(Excerpts from a dataset)
"""
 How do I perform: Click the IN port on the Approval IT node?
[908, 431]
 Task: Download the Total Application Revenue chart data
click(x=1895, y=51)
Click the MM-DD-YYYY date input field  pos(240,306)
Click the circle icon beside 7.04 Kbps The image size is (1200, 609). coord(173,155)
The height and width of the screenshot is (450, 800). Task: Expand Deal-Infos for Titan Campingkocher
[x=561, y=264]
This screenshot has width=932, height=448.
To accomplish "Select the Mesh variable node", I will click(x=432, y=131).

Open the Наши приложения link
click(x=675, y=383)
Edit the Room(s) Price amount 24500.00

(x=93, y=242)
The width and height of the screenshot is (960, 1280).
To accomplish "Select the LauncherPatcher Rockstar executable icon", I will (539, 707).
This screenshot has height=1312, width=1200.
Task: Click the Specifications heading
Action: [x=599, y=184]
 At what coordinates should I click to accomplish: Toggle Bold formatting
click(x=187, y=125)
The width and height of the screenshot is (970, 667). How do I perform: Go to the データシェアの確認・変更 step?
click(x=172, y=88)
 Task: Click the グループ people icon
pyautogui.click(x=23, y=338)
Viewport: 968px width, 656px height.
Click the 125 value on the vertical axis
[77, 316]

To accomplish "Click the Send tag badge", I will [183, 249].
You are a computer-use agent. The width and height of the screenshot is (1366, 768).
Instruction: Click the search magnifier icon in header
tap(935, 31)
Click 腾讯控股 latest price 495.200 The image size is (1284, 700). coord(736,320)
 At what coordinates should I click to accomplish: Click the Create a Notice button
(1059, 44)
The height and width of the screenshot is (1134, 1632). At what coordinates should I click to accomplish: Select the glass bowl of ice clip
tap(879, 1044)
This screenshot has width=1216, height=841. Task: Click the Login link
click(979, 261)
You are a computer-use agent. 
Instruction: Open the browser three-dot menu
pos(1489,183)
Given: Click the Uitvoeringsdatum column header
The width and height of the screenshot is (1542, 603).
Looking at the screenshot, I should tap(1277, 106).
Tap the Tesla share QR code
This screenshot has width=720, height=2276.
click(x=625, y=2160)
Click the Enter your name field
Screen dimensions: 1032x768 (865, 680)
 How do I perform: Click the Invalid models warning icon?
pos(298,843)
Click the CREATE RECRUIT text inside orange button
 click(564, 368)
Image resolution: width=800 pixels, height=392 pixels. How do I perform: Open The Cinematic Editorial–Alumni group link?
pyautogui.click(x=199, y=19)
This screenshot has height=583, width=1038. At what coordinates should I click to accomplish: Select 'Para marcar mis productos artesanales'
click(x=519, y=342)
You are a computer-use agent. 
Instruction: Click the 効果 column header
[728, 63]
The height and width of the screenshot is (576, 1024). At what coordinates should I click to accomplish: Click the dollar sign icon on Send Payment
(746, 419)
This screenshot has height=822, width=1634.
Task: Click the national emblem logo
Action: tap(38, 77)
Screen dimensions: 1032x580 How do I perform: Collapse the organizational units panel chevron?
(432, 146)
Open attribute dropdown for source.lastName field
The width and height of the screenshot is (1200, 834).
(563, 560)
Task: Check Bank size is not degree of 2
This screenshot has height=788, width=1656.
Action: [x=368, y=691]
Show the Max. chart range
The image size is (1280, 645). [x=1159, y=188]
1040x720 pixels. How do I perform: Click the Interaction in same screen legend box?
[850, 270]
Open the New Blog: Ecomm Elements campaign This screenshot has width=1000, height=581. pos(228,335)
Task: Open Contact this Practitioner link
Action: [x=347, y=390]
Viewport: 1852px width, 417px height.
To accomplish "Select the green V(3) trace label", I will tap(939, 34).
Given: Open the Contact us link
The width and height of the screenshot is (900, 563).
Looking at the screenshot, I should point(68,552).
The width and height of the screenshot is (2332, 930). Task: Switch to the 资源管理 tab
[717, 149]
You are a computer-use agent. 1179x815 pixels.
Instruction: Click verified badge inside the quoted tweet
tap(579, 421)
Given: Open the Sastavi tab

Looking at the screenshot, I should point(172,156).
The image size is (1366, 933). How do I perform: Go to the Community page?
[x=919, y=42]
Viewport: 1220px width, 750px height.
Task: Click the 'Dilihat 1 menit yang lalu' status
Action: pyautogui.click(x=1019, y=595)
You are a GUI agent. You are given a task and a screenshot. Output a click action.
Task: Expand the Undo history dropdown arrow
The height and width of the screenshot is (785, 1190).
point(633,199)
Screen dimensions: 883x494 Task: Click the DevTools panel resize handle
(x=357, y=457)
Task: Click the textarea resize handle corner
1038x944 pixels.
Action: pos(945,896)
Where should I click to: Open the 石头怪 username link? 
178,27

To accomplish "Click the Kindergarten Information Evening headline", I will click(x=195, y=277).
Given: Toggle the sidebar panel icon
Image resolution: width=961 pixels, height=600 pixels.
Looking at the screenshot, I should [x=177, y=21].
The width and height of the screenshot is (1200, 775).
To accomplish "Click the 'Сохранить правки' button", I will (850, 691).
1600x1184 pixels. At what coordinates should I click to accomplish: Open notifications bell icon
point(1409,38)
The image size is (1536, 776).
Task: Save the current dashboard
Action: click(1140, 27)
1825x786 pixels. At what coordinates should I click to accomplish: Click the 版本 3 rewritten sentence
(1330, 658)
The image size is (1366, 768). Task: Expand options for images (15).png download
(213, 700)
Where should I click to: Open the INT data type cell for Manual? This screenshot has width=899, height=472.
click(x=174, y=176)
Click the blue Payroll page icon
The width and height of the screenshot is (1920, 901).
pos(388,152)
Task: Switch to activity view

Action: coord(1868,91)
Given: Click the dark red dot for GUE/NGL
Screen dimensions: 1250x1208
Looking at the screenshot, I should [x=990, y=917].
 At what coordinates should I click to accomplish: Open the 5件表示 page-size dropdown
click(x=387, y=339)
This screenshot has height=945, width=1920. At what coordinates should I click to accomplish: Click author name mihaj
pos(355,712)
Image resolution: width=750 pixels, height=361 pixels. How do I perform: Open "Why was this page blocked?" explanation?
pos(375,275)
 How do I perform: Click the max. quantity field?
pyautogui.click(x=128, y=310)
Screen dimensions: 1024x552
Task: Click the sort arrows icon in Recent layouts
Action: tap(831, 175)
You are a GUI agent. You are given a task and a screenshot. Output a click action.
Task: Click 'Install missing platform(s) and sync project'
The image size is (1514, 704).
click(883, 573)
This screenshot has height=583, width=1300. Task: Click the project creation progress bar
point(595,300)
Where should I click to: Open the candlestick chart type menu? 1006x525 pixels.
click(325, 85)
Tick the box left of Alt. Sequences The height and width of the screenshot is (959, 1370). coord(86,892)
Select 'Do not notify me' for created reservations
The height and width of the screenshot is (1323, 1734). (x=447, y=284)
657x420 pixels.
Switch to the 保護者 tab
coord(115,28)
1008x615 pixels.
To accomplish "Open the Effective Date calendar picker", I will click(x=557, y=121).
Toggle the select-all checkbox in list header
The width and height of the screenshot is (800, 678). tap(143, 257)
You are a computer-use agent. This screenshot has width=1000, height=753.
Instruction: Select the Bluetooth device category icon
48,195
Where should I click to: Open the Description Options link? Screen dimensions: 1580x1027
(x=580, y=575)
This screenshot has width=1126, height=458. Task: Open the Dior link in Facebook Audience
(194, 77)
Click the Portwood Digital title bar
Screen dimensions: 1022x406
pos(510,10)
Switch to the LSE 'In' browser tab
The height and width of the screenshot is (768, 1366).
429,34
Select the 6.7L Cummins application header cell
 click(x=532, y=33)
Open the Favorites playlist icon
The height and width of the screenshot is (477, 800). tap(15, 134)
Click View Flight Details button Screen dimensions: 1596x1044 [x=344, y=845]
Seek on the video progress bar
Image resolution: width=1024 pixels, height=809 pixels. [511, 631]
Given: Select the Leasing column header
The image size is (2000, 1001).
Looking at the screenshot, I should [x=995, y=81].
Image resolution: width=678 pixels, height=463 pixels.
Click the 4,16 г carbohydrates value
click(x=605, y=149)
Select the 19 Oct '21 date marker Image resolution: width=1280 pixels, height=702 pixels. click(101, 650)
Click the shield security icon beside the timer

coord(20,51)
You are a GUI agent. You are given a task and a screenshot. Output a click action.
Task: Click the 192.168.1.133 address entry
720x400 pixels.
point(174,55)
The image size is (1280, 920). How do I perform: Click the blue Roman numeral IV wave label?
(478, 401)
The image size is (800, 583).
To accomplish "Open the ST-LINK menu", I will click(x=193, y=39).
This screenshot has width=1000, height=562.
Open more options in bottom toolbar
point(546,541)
"""
| What is expected |
Exactly how many lines of the records include "computer"? Provide the number by itself.

| Completed task |
5